ExploderWizard said:


> The player makes all decisions for the character but the character usually doesn't have the knowledge that he/she is just a puppet being controlled by an outside force (the player). If the DM is handling things well there will be no "script" and the players will need only information about the world apart from thier characters rather than "direction".




The character doesn't "know" anything because the character doesn't exist.  If by this you mean the character is played as if he doesn't know anything about being a character in a roleplaying game, I agree for the vast majority of games.  There's nothing about the player using other criteria to make decisions while still maintaining player illusion.  A player may have his character do something that is not in their best interest, were they a living breathing rational person, like go into a dark hole full of monsters hoping to steal shiny things from them.  But the player justifies it because if the character doesn't, he doesn't get to participate in the game.

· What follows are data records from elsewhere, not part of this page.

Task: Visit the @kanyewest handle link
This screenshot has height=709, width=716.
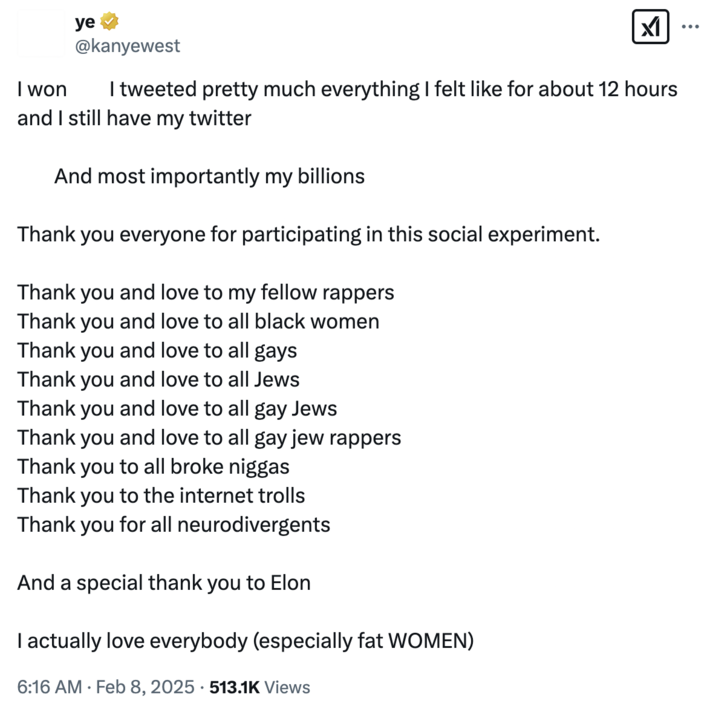Action: pyautogui.click(x=128, y=46)
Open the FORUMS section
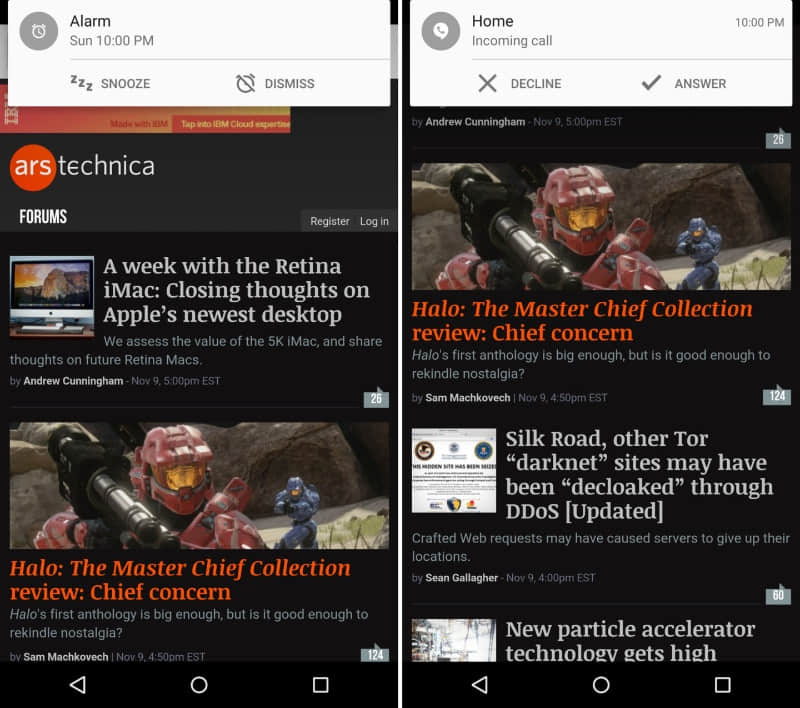800x708 pixels. click(43, 217)
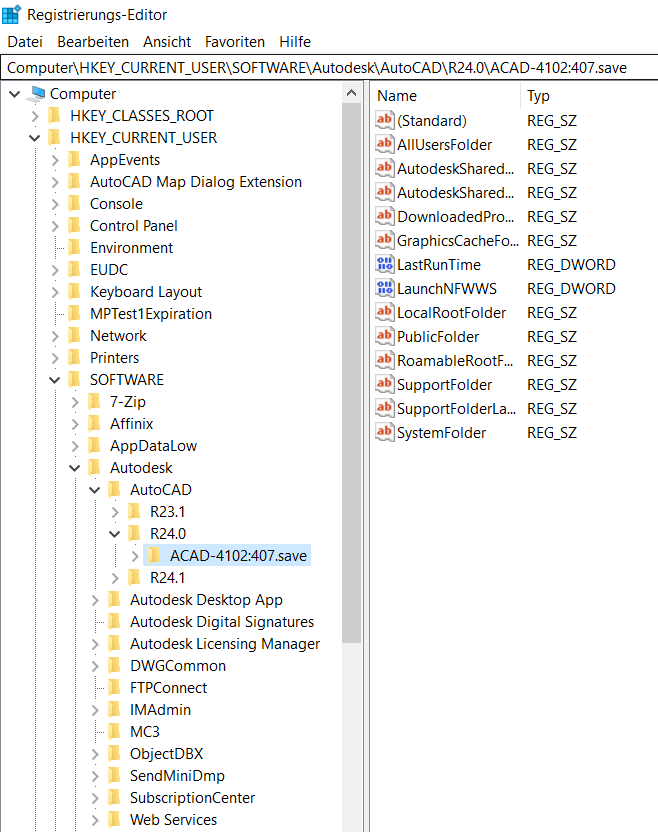Select the (Standard) string value icon
Screen dimensions: 658x832
[x=385, y=121]
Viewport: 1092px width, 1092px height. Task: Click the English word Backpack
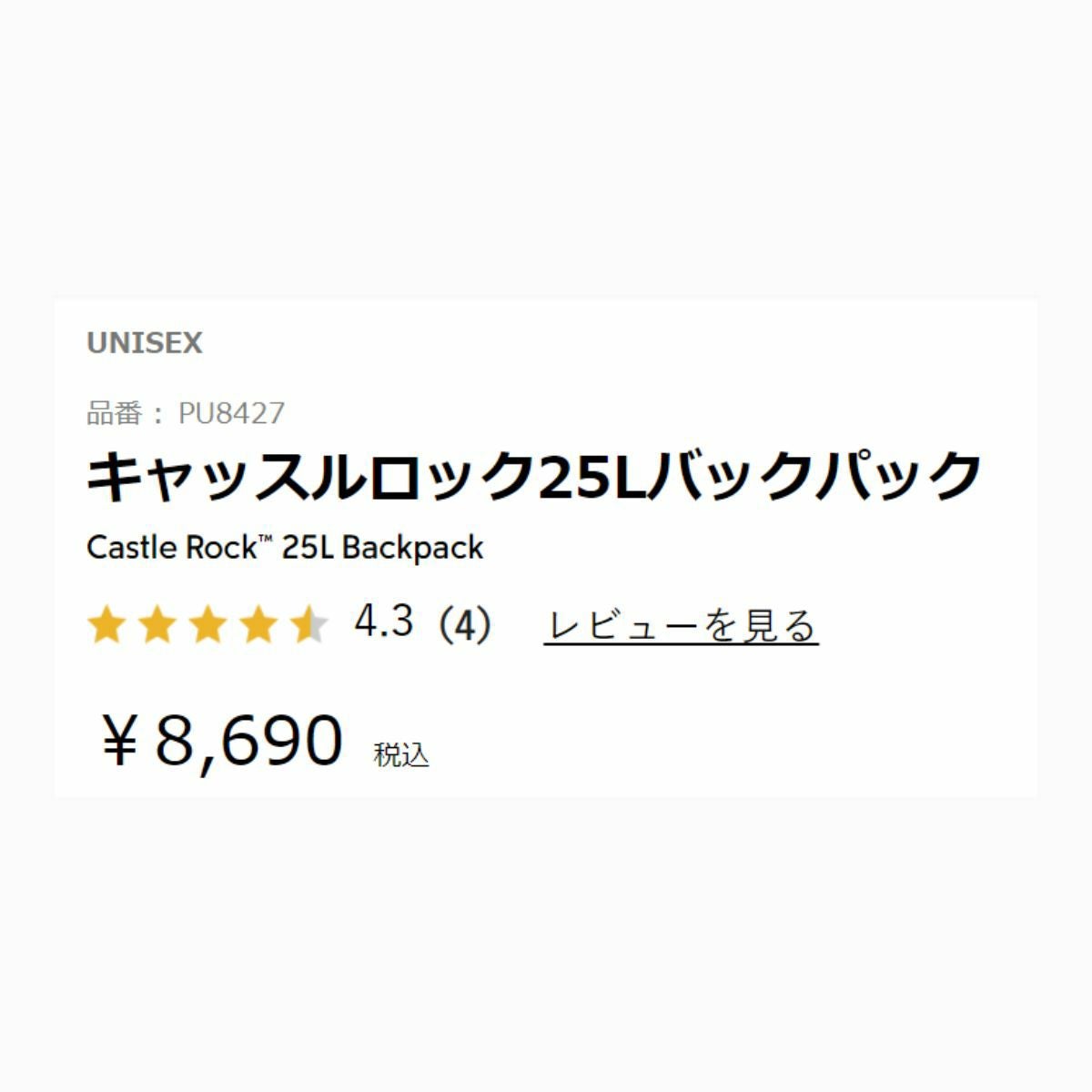(x=413, y=548)
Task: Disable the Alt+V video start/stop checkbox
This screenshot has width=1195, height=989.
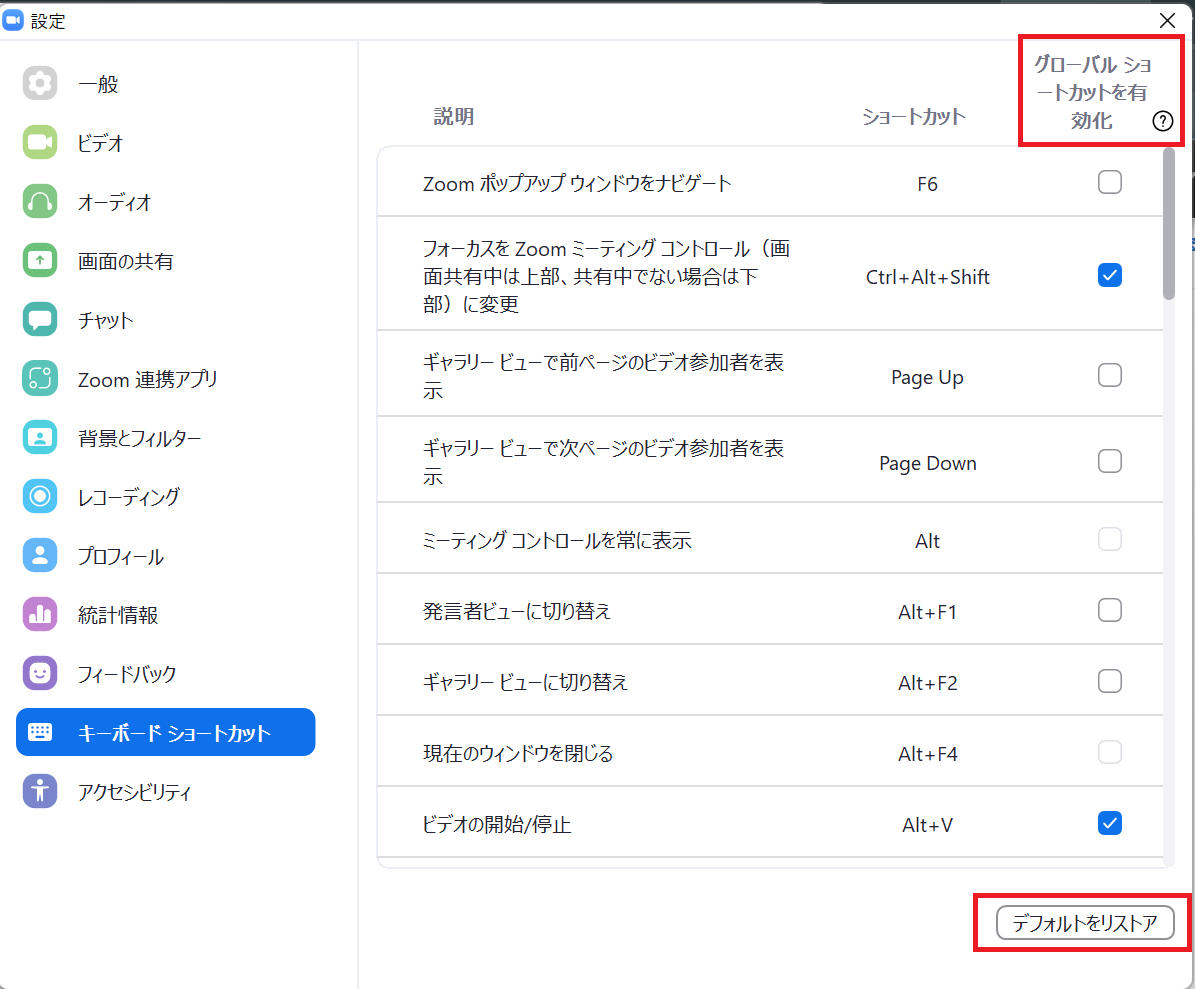Action: [1109, 823]
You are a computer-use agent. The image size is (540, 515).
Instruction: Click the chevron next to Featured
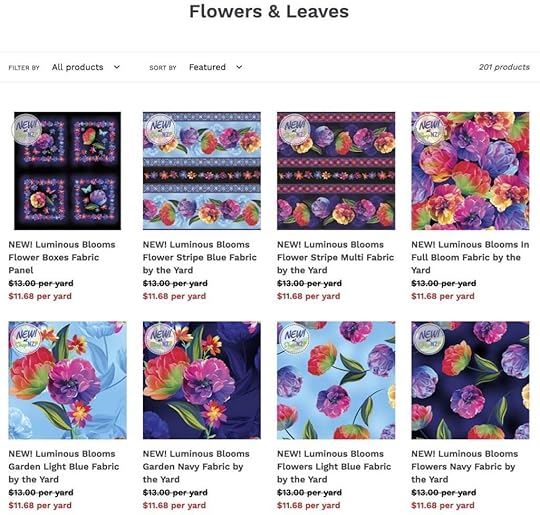click(x=239, y=67)
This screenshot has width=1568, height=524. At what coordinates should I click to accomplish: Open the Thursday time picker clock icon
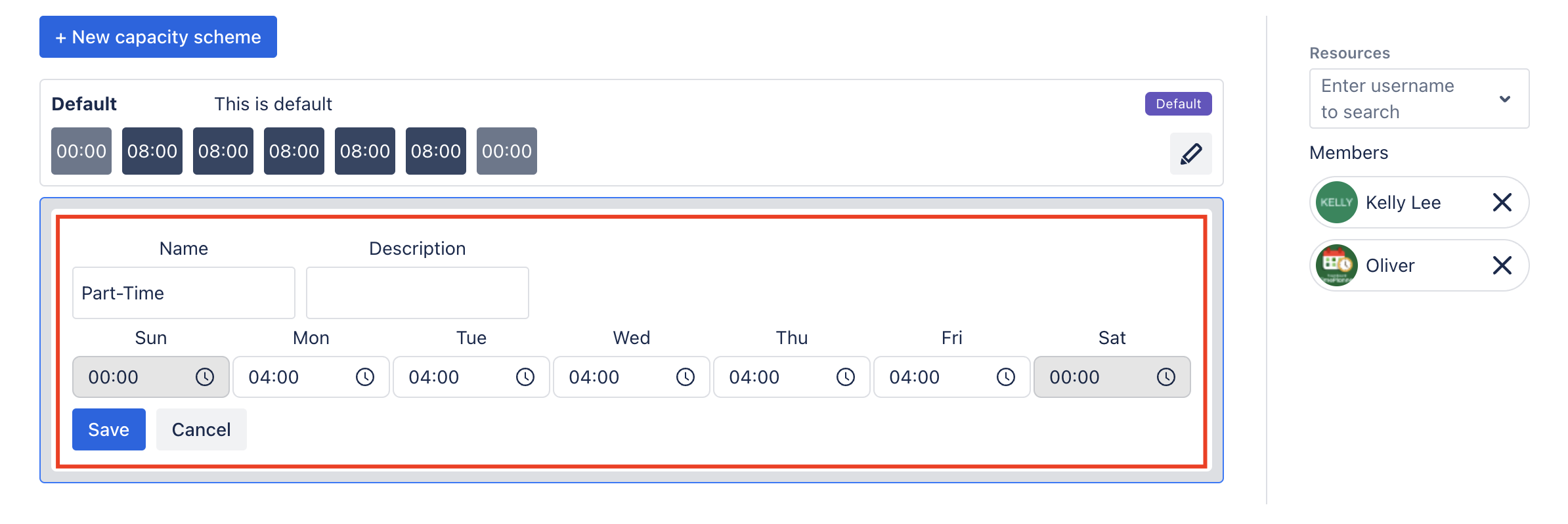845,377
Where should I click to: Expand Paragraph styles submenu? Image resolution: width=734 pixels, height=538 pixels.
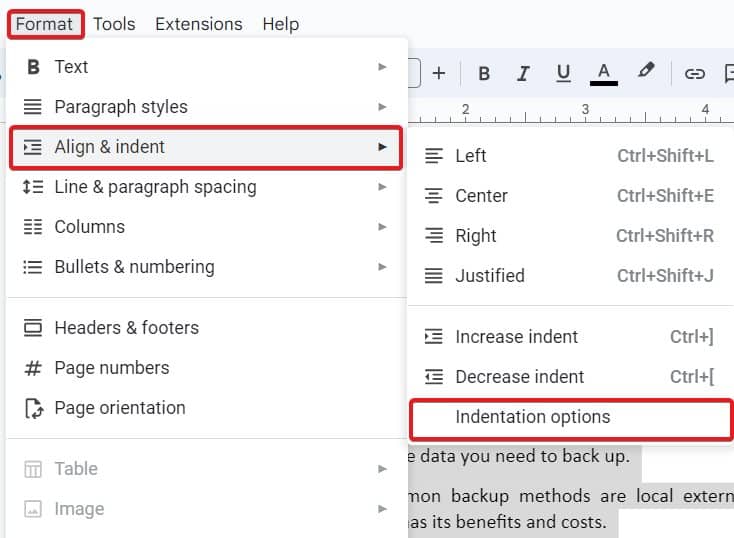(x=206, y=107)
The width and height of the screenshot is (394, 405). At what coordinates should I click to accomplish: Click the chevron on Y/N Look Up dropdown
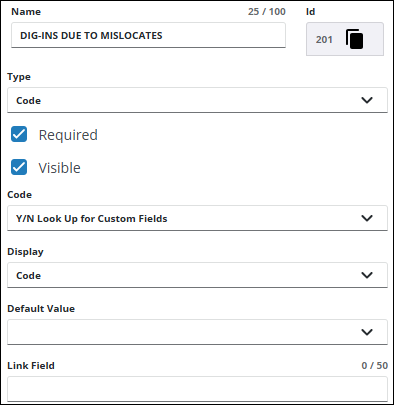click(x=367, y=218)
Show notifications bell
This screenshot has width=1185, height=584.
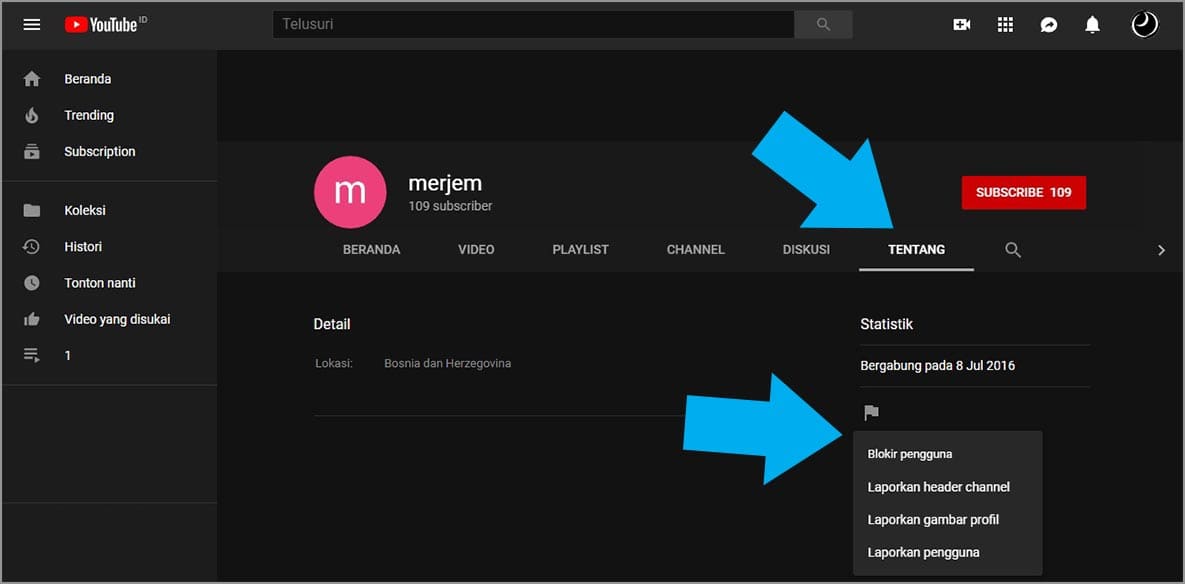[x=1093, y=25]
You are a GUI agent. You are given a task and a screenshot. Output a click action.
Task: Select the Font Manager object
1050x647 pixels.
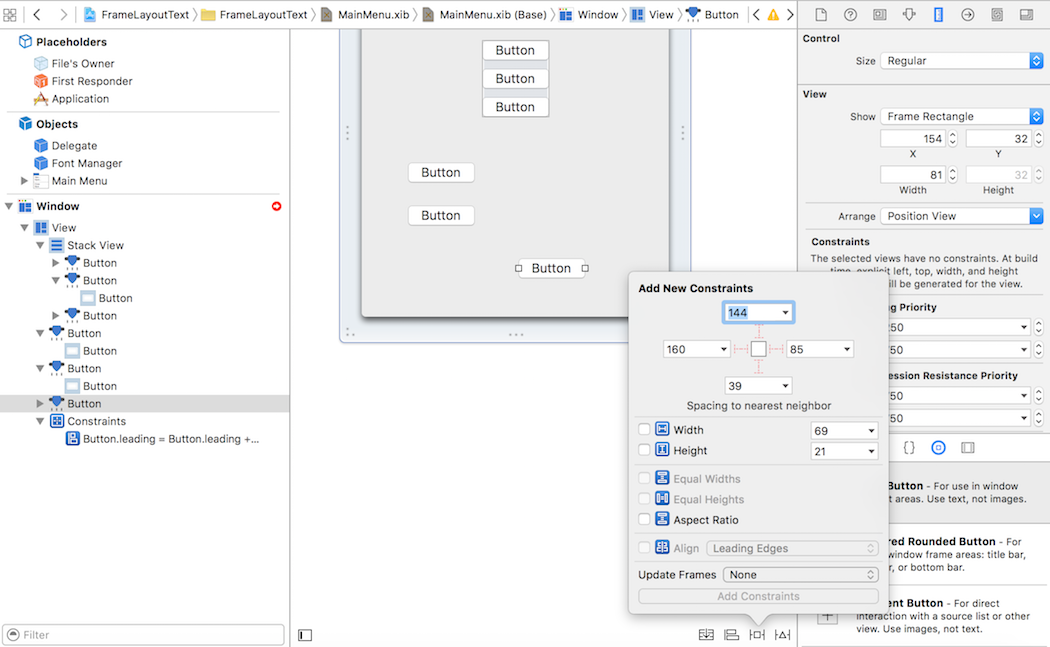(x=86, y=163)
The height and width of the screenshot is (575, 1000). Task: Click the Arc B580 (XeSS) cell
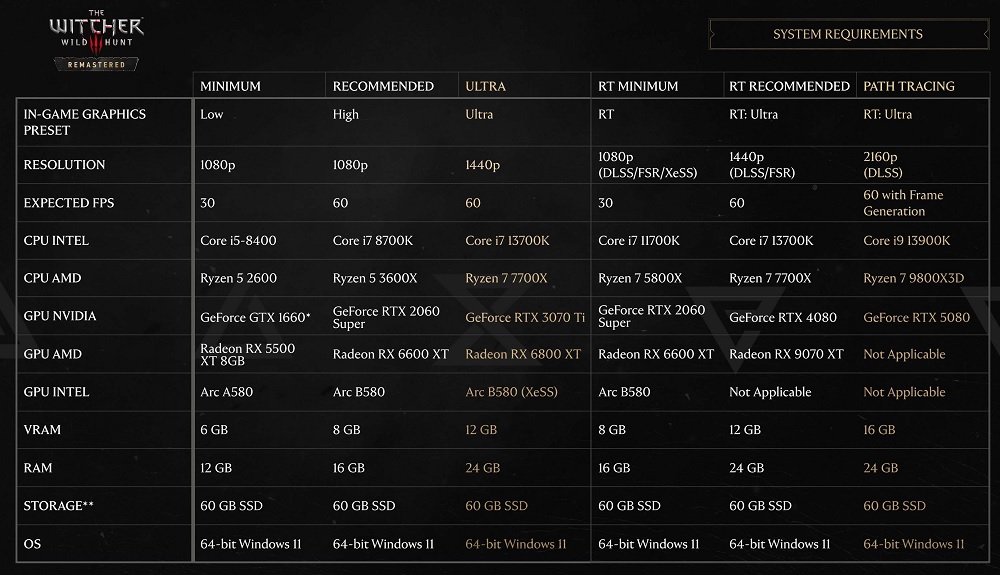pyautogui.click(x=511, y=391)
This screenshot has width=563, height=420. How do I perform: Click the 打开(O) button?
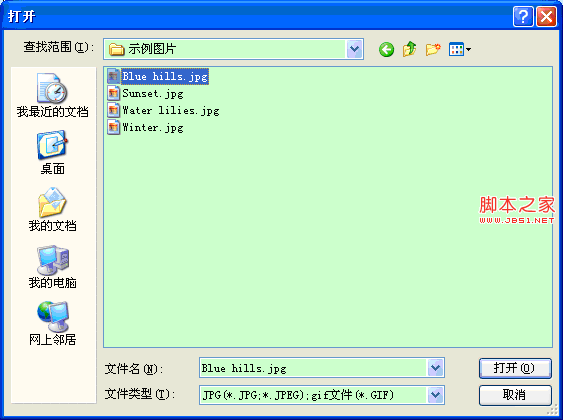coord(515,368)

One of the best skills a player can learn is to play the meta-game, in a good sense.  To not only have fun themselves, but to try and make things fun and interesting for everyone there.

As far as script I mean 'what the characters will say'.  The script is written during play, by the players.  This is all I was referring to.

Giving no direction is a valid way to play, though you run the risk of a boring session.  I'm not gaming every day after school any more.  When I get some time to game, I want it to be fun.  If it isn't spontaneously fun, I expect the GM to give us some direction.  If he doesn't, then IMO he's not a very good GM.